ATO Congresium'da düzenlenen Birleşmiş Milletler (BM) Çölleşme ile Mücadele 12. Taraflar Konferansı'nda konuşan Cumhurbaşkanı Erdoğan, konferansa katılanlara "Türkiye'ye Ankara'ya hoşgeldiniz" diyerek sözlerine başladı.
Ankara'nın ilk defa bu boyutta uluslararası çevre konferansına ev sahipliği yaptığını belirten Erdoğan, 12. Taraflar Konferansı'nın sürdürülebilir kalkınma gündeminin önemli bir gününe denk geldiğini söyledi. Erdoğan, konferansın sürdürülebilir kalkınma hedeflerinin Eylül ayında Newyork'ta kabul edilmesinden hemen sonra İklim Değişikliği Çerçeve Sözleşmesi'nin Aralık ayındaki 21. Paris Taraflar Konferansı'nın öncesinde gerçekleştirildiğini kaydetti.

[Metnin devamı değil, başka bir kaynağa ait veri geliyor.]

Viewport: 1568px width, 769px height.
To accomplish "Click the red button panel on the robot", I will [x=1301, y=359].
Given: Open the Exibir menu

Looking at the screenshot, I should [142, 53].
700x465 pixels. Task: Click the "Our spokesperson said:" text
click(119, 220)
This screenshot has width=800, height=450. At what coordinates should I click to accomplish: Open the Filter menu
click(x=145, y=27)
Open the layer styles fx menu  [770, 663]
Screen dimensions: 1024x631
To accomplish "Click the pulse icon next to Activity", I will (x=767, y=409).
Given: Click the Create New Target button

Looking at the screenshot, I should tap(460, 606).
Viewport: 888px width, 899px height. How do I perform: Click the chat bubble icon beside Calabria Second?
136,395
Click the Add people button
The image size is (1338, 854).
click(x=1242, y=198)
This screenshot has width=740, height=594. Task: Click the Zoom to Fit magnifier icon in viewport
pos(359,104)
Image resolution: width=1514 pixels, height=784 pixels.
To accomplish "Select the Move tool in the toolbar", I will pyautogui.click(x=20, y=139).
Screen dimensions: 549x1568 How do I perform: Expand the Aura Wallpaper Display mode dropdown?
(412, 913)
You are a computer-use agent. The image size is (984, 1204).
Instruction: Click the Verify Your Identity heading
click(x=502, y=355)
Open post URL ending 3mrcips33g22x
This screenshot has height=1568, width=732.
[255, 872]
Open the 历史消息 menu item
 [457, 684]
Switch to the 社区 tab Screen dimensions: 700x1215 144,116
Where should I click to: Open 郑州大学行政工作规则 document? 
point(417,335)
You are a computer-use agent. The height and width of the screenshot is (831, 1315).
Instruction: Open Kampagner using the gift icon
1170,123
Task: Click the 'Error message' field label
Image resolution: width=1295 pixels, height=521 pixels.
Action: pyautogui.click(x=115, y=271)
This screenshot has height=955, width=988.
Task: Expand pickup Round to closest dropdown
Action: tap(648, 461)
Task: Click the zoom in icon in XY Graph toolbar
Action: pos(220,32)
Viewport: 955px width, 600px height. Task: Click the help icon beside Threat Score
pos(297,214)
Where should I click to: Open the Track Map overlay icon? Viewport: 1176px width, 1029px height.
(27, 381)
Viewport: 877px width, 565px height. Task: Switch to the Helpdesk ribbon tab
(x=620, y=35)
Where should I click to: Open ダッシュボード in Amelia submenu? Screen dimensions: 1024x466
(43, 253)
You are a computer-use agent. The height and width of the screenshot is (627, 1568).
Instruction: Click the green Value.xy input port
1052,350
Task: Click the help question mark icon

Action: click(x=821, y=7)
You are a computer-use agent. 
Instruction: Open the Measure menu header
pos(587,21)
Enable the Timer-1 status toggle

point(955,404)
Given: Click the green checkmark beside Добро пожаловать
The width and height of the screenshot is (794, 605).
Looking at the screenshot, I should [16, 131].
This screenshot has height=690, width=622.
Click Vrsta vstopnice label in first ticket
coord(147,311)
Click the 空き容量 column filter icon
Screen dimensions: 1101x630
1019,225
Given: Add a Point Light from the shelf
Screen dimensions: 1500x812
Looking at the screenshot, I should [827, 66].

Küresel ısınma, iklim değişikliği, çölleşme ve kuraklığın günümüzün en önemli meseleleri arasında yer aldığını belirten Erdoğan, "4 milyar hektardan fazla bir alanı etkileyen, 110'dan fazla ülkede yaklaşık 1,2 milyar insanı doğrudan tehdit eden çölleşme, arazi bozulumu ve kuraklık aynı zamanda küresel bir problemdir. Dünyadaki hiç kimse bu problemin etkilerinden azade değildir" diye konuştu.
"YAKLAŞIK 1 MİLYAR İNSAN BU SEBEPLE YETERLİ BESLENEMİYOR"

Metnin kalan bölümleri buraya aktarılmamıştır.